## Source excerpt
+++++

DIARY OF A YOKAI GHOST HUNTER

A must for anyone intrigued by the hidden spirit world and how it crosses over into ours.

A couple of foreign travelers search for ghosts and spirits in the countryside of Japan.

According to Japanese legend, onibi are ghost lights, rather like will-o’-the-wisps, and yokai are supernatural monsters, spirits, and demons. Originally written in French, this graphic novel follows two foreign children, Cécile and Olivier (presumably child avatars of the creative duo, Cécile Brun and Olivier Pichard, who work together as Atelier Sento), as they travel around Niigata Prefecture. While there, they purchase an old camera that’s purported to capture the yokai on film. Using their camera, they explore this rural area, listening to eerie legends and visiting its haunted places. Unfortunately, the yokai like to play tricks and can sometimes be mischievous and dangerous. Each chapter centers on one of the pictures taken on the trip and tells the story of how it was captured. Overlaid with ghostly illustrations, these photos are real pictures printed using the cyanotype process, which gives them a mysterious blue color. (A three-page minicomic explains the process.) Basing their adventure on real people and places in Japan, the French duo creates a spooky yet intriguing spirit world overlaid on our reality. Using a combination of watercolor and colored pencil, the illustrations are done in a beautiful traditional Japanese style, and the device of the camera in the hands of white tourists is an artful one, given the theme of intersecting worlds.

+++++

## Exercise instructions
a - In the book review above, what printing process gives the photos their blue color?
b - Write out the passage of the book review that starts with "A must for anyone" and goes on through "countryside of Japan.".

## Data
+++++

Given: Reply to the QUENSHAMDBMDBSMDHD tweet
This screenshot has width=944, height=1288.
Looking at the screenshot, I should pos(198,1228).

+++++

## Task solutions
a - The cyanotype process.

b -
A must for anyone intrigued by the hidden spirit world and how it crosses over into ours.

A couple of foreign travelers search for ghosts and spirits in the countryside of Japan.